The device of the scroll further means that Latro only narrates what he can recollect on the days when he is able, willing, or remembers to write. This allows Wolfe to make some spectacular jump cuts, throwing the reader into some violent action, the prelude of which may only become clear some chapters later when someone else relates it to Latro. Important plot developments occur off stage, and are only revealed some time after they have happened. It’s a bit like reading a literary version of a Nicholas Roeg movie, and Wolfe can’t be accused of not challenging his readers. But it works, and means the reader never quite knows what is going to come next. They are certainly never bored by overlong transitional scenes.
The main reason, however, that Soldier of Sidon works as historical fantasy is that Wolfe knows how to write historical fiction. All his characters, real (and there are fewer of those than in the previous novels) or imaginary, act in plausible ways, and their concerns are, for the most part, those of the time, not those that might interest a twenty-first century reader. (Wolfe slips once on this score, when Latro, watching a bullfight, muses that a purpose-built arena might be better. But he has been so successful elsewhere that we forgive him this.) There is nothing of the flaw of weak writers of historical fiction, to parade their research to prove that they’ve done it. Even the device of translating many place names (though fewer in this novel than before, and only very rarely personal names) into the English equivalent of what Latro thinks they mean (which is not always what they actually do mean), a device I found irritating when I first started reading Soldier of the Mist, becomes something that one just accepts.

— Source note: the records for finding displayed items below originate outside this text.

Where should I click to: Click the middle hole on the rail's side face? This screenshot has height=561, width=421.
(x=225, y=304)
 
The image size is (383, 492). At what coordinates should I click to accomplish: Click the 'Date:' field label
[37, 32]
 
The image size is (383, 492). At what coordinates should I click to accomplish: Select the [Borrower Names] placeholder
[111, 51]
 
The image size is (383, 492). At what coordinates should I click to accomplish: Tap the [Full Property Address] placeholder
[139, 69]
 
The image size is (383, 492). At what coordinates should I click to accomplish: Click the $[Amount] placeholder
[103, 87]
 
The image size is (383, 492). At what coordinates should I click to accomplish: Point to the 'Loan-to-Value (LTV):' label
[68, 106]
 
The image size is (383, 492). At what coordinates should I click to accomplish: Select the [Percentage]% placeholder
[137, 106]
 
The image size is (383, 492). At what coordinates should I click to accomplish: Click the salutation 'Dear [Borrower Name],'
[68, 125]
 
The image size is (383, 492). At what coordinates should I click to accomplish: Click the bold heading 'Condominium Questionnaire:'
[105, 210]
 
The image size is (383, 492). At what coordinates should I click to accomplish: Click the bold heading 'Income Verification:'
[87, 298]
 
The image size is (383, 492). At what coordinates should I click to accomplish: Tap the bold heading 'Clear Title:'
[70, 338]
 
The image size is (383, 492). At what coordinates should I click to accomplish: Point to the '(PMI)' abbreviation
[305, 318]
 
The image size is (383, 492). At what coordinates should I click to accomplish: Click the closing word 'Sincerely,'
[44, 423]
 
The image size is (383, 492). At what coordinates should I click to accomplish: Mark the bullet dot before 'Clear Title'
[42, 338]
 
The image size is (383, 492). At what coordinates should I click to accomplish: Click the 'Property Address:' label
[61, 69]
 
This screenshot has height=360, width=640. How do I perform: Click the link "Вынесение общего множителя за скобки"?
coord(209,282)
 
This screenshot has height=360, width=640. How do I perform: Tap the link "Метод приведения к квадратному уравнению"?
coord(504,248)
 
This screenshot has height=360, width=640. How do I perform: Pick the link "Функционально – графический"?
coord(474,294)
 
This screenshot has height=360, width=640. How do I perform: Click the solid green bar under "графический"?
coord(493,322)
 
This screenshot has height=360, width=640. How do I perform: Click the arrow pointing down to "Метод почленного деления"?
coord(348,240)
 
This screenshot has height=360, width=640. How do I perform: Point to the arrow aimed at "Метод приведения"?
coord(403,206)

To this can be added that Latro remains a very likable character. Stripped of his memory, he is also stripped of prejudice and preconception. He takes people as he finds them, and his instincts are usually sound. And his lack of recollection does not make him easily fooled, even if others assume it does. Constantly people try to lead him to taking action that he instinctively knows to be wrong, and will not do.
Soldier of Sidon ends with Latro’s story still unresolved. The scroll ends up in a vase that is discovered at the bottom of Lake Nasser. Wolfe gives no indication that there are any further scrolls, but this reviewer at least hopes that one will be discovered in the not-too-distant future. And will Soldier of Sidon win the World Fantasy Award? I can’t judge, not having read any of the others on the shortlist. But it is an engaging yet challenging novel, and recognition would be deserved.
One final word: illustrated books are rare these days, but Soldier of Sidon is blessed with delightful pencil sketches by David Grove.
Tony Keen reviews for Vector, where an earlier version of this piece first appeared.